The European AI unicorn run by a baker’s son—he learnt the fundamentals of business watching his father make bread rolls

Baking is a tough business. Every morning from 6am customers want a tasty product to start their day. Margins are small and competition intense (lots of people can make a mediocre bread roll). Demand is choppy but predictable—the morning rush, the lunchtime spike, the home-time commute. Be ill-prepared for Christmas and face the danger of fumbling your most profitable time of the year. 

Bastian Nominacher, co-founder of European AI unicorn, Celonis, comes from a family of bakers from Munich, Germany. A computer-gaming enthusiast, he would help his father use new digital technologies to run the five-generation business more efficiently. 
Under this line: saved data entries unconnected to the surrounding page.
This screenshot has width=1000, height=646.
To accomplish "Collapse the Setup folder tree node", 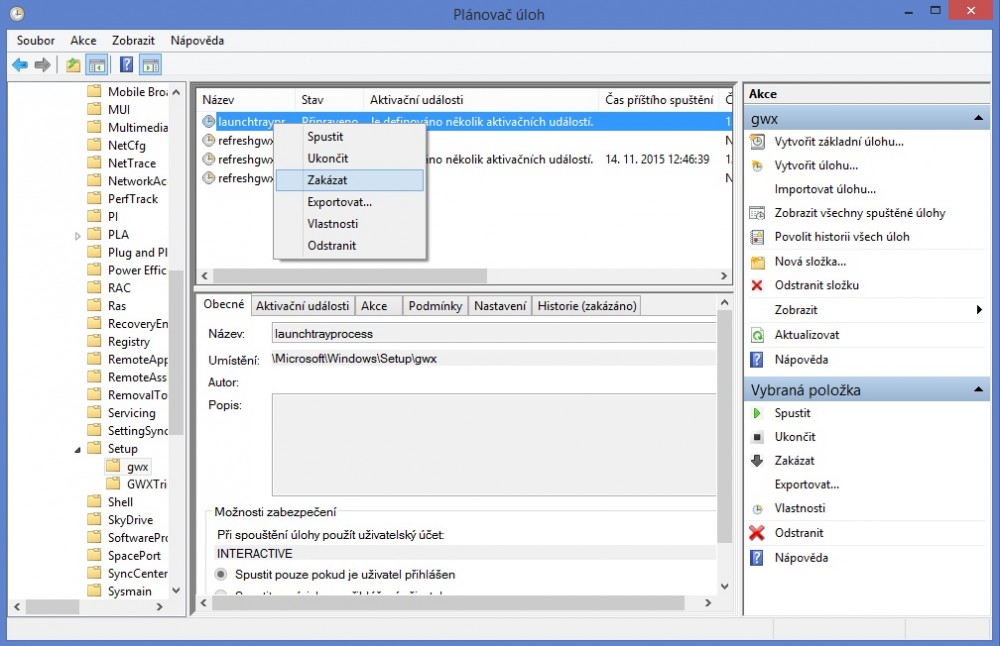I will 78,449.
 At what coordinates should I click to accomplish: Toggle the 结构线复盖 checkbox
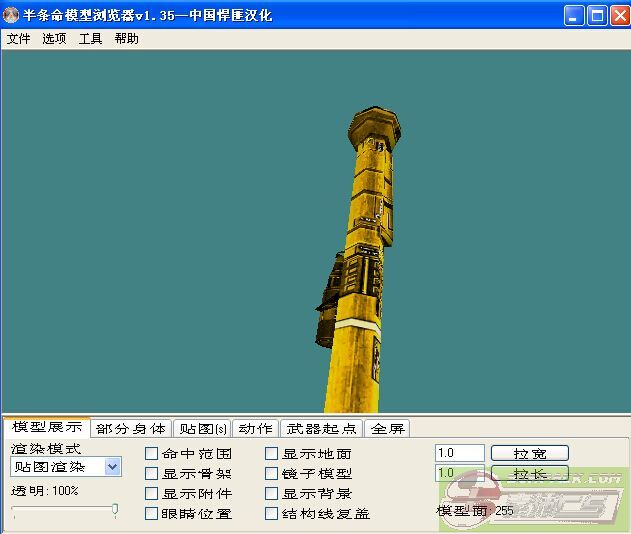272,514
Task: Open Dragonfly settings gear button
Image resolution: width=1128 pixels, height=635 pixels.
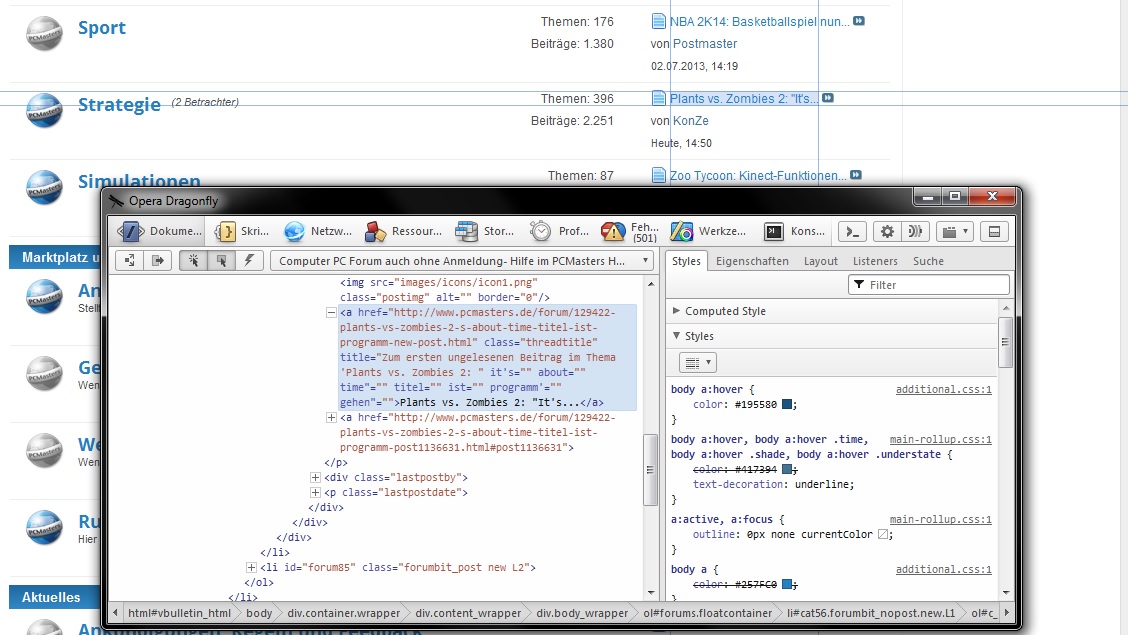Action: point(886,231)
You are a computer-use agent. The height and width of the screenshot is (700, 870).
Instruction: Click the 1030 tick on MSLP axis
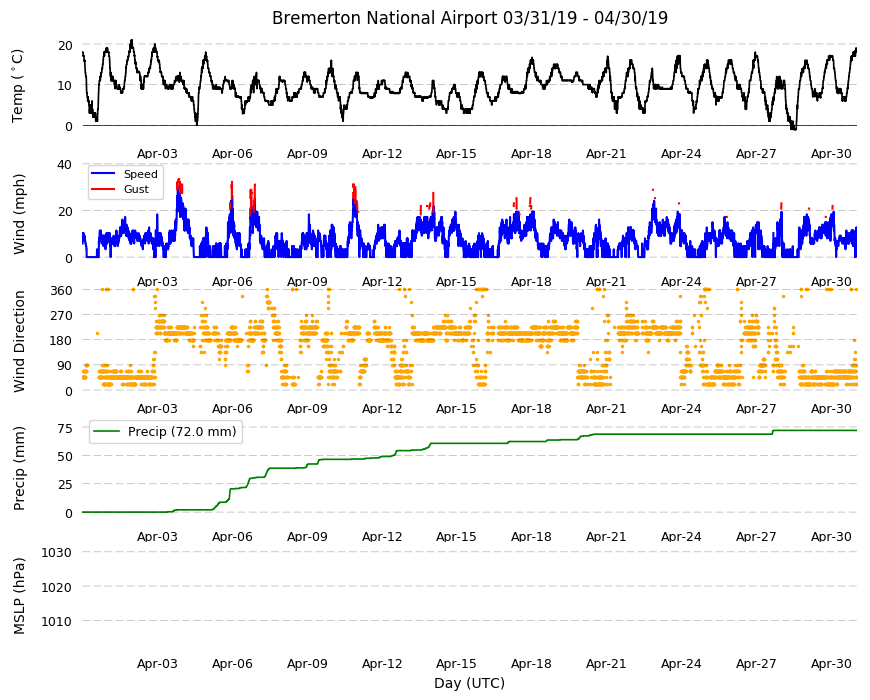click(x=57, y=552)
“I mostly helped on point of sale,” Nominacher told me. “In baking, you have a lot of demand spikes. The highest is at Christmas, because everyone buys all the stuff, and you never want to be short.” 

“We collected the data, so we really knew. Because the margin is not very high. You cannot just say: ‘Hey, let’s make 10,000 rolls’. Because if you throw away 2,000, first of all it’s a pity because it’s good food. But it also ruins your margin. So, we took the data, and we were really good and accurate and we could understand the demand patterns. We had a very low scrap rate.” 

3Celonis rank on Fortune Future 50

In the 1980s, Warren Buffett said that the key to running a successful business was not the moonshot or the launch of the remarkable new product. Instead, success came from doing the basics very well and then finding simple efficiencies along the way.  

For many Fortune 500 companies, the Sage of Omaha’s advice is well taken.........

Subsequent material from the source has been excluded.